Further extensive research into Gale’s opposing viewpoints webpage has uncovered that one of the top six reasons many oppose gay marriage is the fact that it does not provide a stable environment for children to grow up in. Being as those who share this opinion also typically believe that the purpose of marriage is to have children, same-sex marriages would be unable to carry out these duties as married citizens. Children growing up with gay parents will not get to experience the same things that children growing up with heterosexual parents might. The family dynamic is entirely different, and many people believe that every child deserves to have a mother AND a father to teach them the ways of the world from various vantage points. Senior Hannah Watts reiterated this point by stating that “if gay’s get married they can’t make babies and the world can’t go on.”
Although such opinions are very apparent and understandable, if two individuals want to get married and do not share these beliefs then no one else should have the right to tell them they can’t. Kevin Riley followed up on this view, “People shouldn’t have problems with it. I mean - on a religious level it technically is supposed to be between a man and a woman, but we live in a secular society so it doesn’t and shouldn’t matter.”
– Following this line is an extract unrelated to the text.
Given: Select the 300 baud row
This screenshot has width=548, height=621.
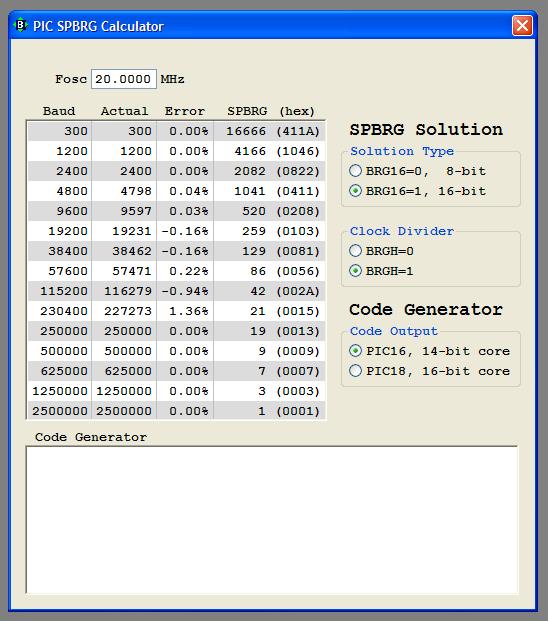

Individuals are always entitled to their own opinions, which may consist of negativity towards the idea of gay marriage, but that should not stop innocent couples from being allowed this treasured right. Individuals have every right to oppose gay marriage themselves, but they do not have the right to tell others that they cannot marry who they want. As senior Matt Levitan said very thoughtfully, “Vegetarians don’t have the right to make meat illegal. People don’t have the right to deny civil rights to other human beings.”